Jak was used to redoubts. They were deep underground, but the rooms were generally large, well constructed and were connected by corridors that were also expansive. Another thing about redoubts was that they were all constructed along fairly similar lines, so that it was easy to get a general picture of the layout.

Raw was different. As a patchwork of cellars and basements, service tunnels and railways and sewers, it worked as a winding and labyrinthine construction of tunnels and rooms, some spacious but most constricted. Narrow so that you couldn’t go more than two abreast, or low so that you had to stoop, they were connected by makeshift shafts and stairways that had been hacked out at strange angles. Sometimes it seemed that you were going back on yourself when you were still going forward. There were sharp angles and blind corners; niches where ambushers could hide, and great stretches where there was no cover. And there was little light. This was perhaps less of a problem for Jak than for the others. His eyes were sensitive to light, and he could register the lower levels much better than any of his companions. Even so, in places it was still too dark for him to feel that he could proceed without the utmost caution.

It was quiet now.
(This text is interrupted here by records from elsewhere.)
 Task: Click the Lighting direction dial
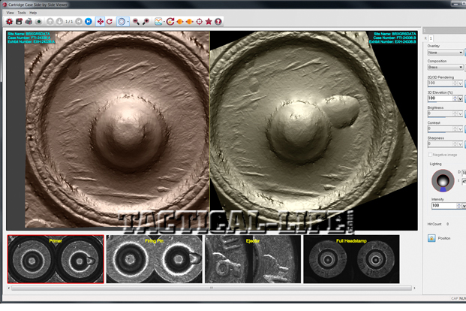(442, 180)
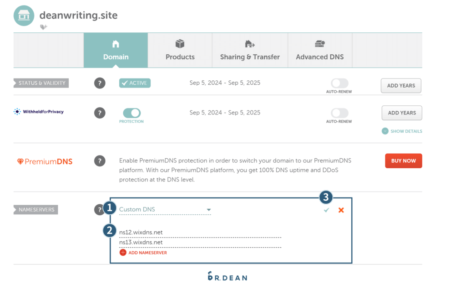Click the red plus Add Nameserver icon
455x285 pixels.
point(123,253)
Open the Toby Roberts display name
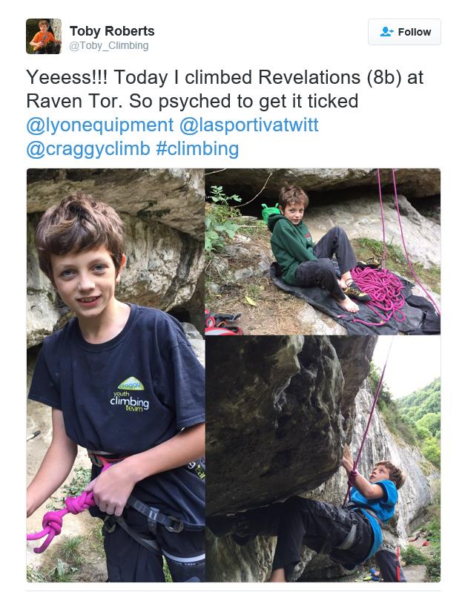The height and width of the screenshot is (592, 465). point(112,31)

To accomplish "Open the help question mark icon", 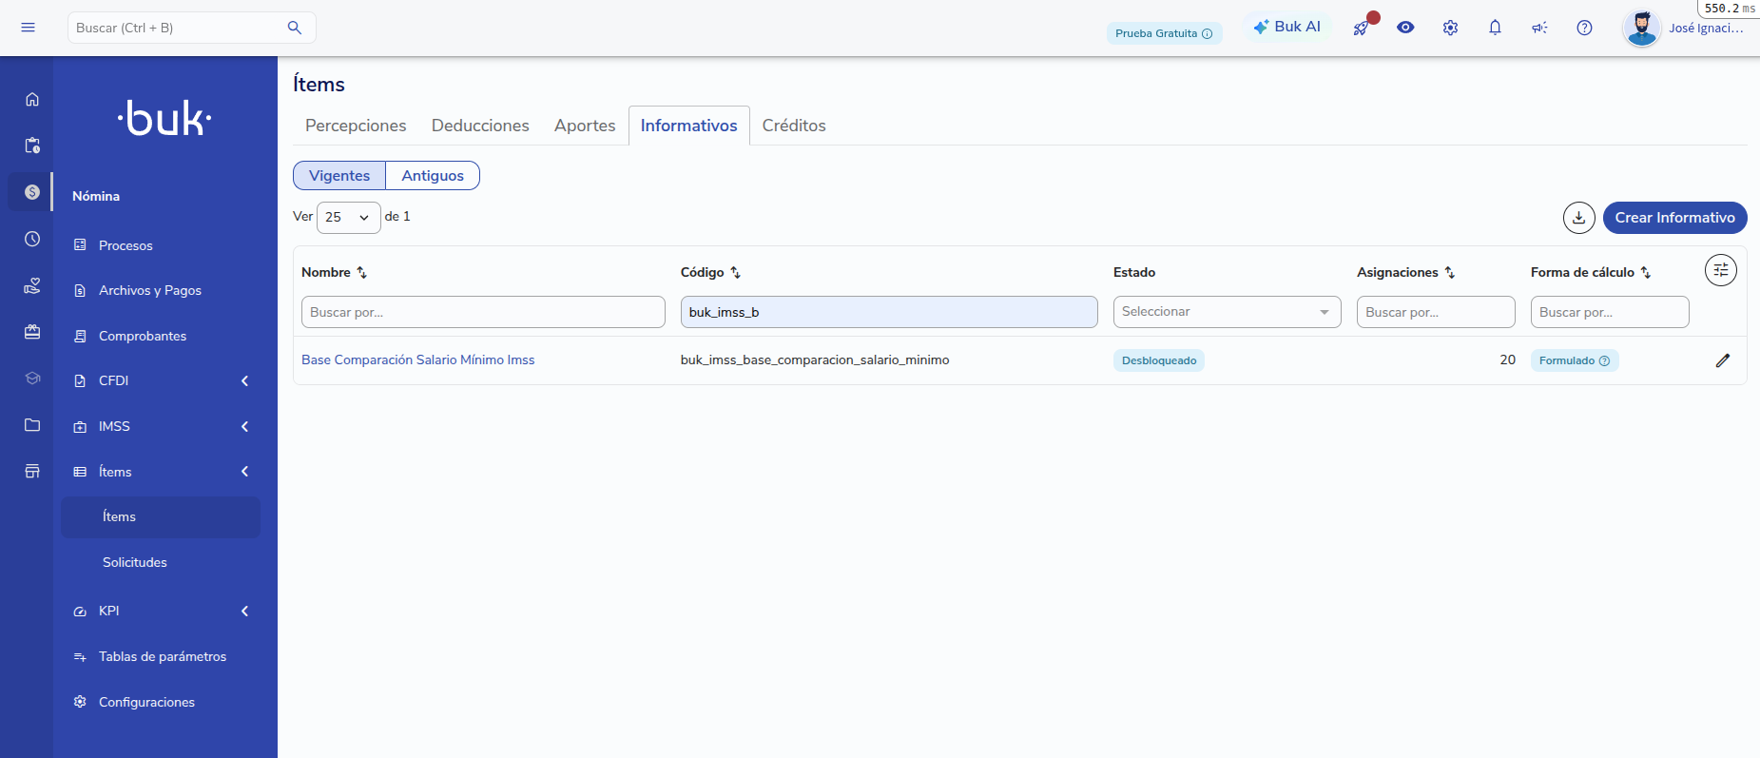I will 1584,28.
Most of the inhabitants of Raw were asleep. He passed curtained-off partitions where the sounds of snoring and deep breathing could be heard. Once, he paused as he heard the sounds of moving bodies. He continued on only when he realized it was a couple taking the rare opportunity to make love, the woman’s small cries reassuring him that the inhabitants weren’t ready to jump out and attack him.

The living quarters of the ville seemed to be similar in every section he visited. Like the quarters they had been given by the baron, the private areas were little more than holes in the walls of the tunnels, small anterooms and sectioned basements that were protected from the run of the tunnels by a few scraps of material or a few pieces of old boarding. Not for security, but only for the lowest level of privacy. There was probably nothing to steal, as it didn’t look like a rich ville.